任务目标 1: 将记录中从含有“Click Wednesday's 'Partly”的那一行起，到含有“point(71,32)”的那一行为止（两端均包括在内），逐字重新录入。答案中不要包含图片。

Pandas缺失值处理完全指南：从基础操作到高级技巧

一、认识缺失值：什么是NaN？

在Pandas中，缺失值主要由以下形式表示：

· NaN（Not a Number）：数值类型的缺失值 · None：对象类型的缺失值 · NaT（Not a Time）：时间类型的缺失值

python 复制代码

import pandas as pd
import numpy as np

##  创建包含缺失值的示例数据
data = {
    '姓名': ['张三', '李四', '王五', '赵六', None],
    '年龄': [25, np.nan, 30, 35, 28],
    '工资': [5000, 6000, None, 7000, 5500],
    '部门': ['技术部', '销售部', None, '技术部', '销售部'],
    '入职日期': pd.to_datetime(['2020-01-01', '2019-05-15', None, '2021-03-20', '2020-11-10'])
}

df = pd.DataFrame(data)
print("原始数据:")
print(df)
print(f"\n数据形状: {df.shape}")

二、检测缺失值

1. 基础检测方法

python 复制代码

# 查看每列的缺失值数量
print("每列缺失值数量:")
print(df.isnull().sum())

# 查看每列的缺失值比例
print("\n每列缺失值比例:")

任务目标 2: 改写关于Pandas缺失值处理的原文中从“df = pd.DataFrame(data)”起至“print(df.isnull().sum())”止（含两端）的部分，并把其中的“原始数据”换成“初始数据”。

任务记录:
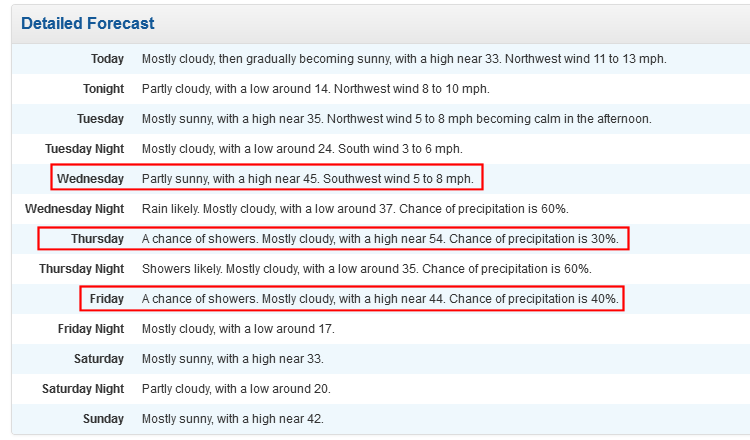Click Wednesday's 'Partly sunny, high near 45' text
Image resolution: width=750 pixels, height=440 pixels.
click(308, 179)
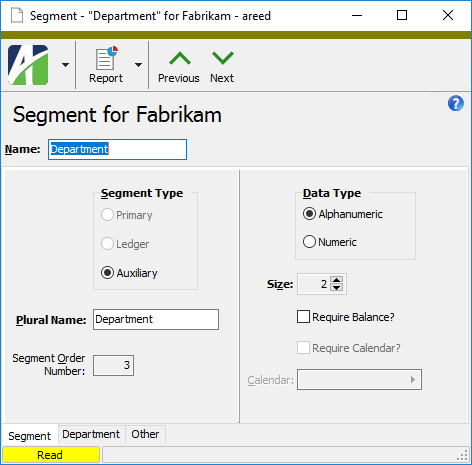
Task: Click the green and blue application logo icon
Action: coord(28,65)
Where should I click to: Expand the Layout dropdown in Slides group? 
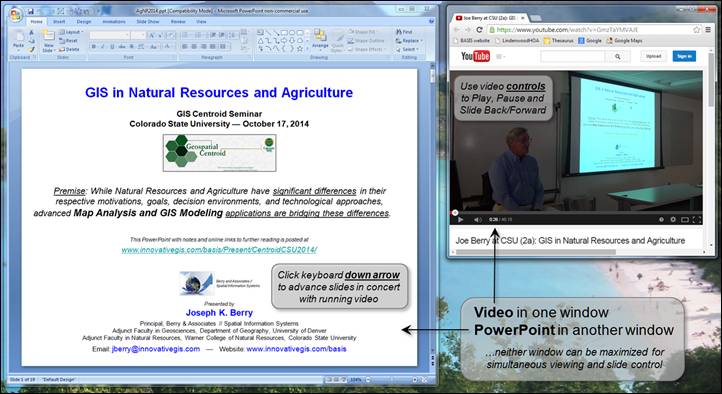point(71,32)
--
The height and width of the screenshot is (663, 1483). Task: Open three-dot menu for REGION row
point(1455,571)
==
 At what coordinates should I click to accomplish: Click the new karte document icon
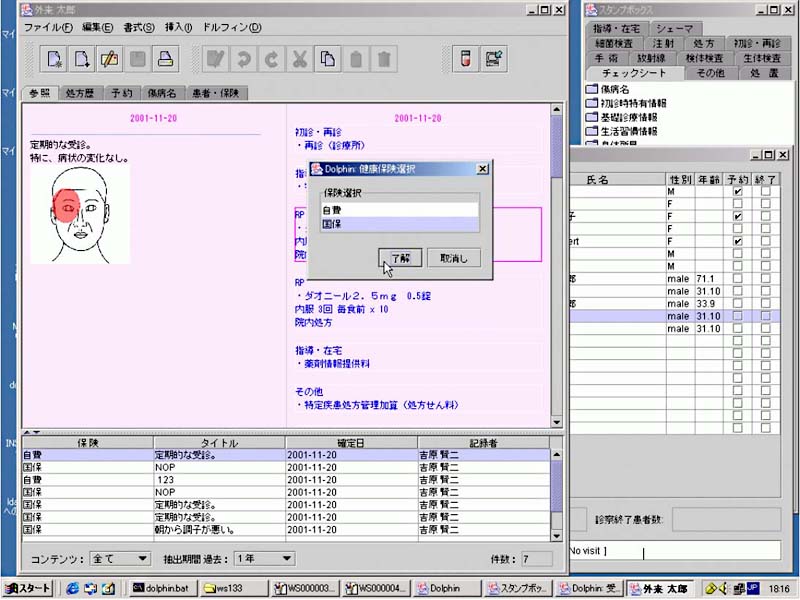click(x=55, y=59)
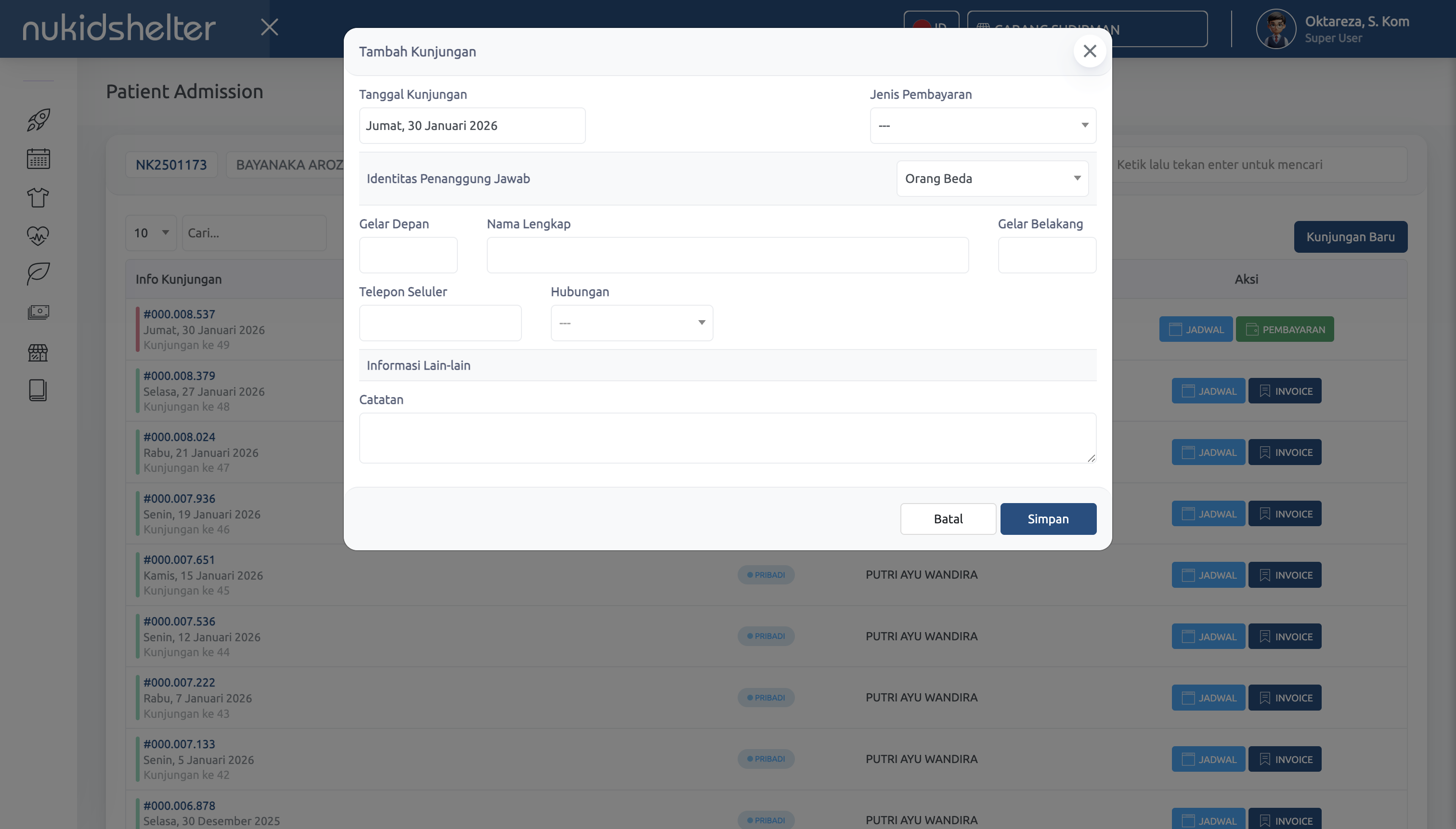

完整输出 1:
Click Wednesday's 'Partly sunny, high near 45' text
Image resolution: width=750 pixels, height=440 pixels.
click(308, 179)
Task: Click the green and blue application logo icon
Action: coord(28,65)
Where should I click to: Expand the Layout dropdown in Slides group? 
point(71,32)

完整输出 2:
df = pd.DataFrame(data)
print("初始数据:")
print(df)
print(f"\n数据形状: {df.shape}")

二、检测缺失值

1. 基础检测方法

python 复制代码

# 查看每列的缺失值数量
print("每列缺失值数量:")
print(df.isnull().sum())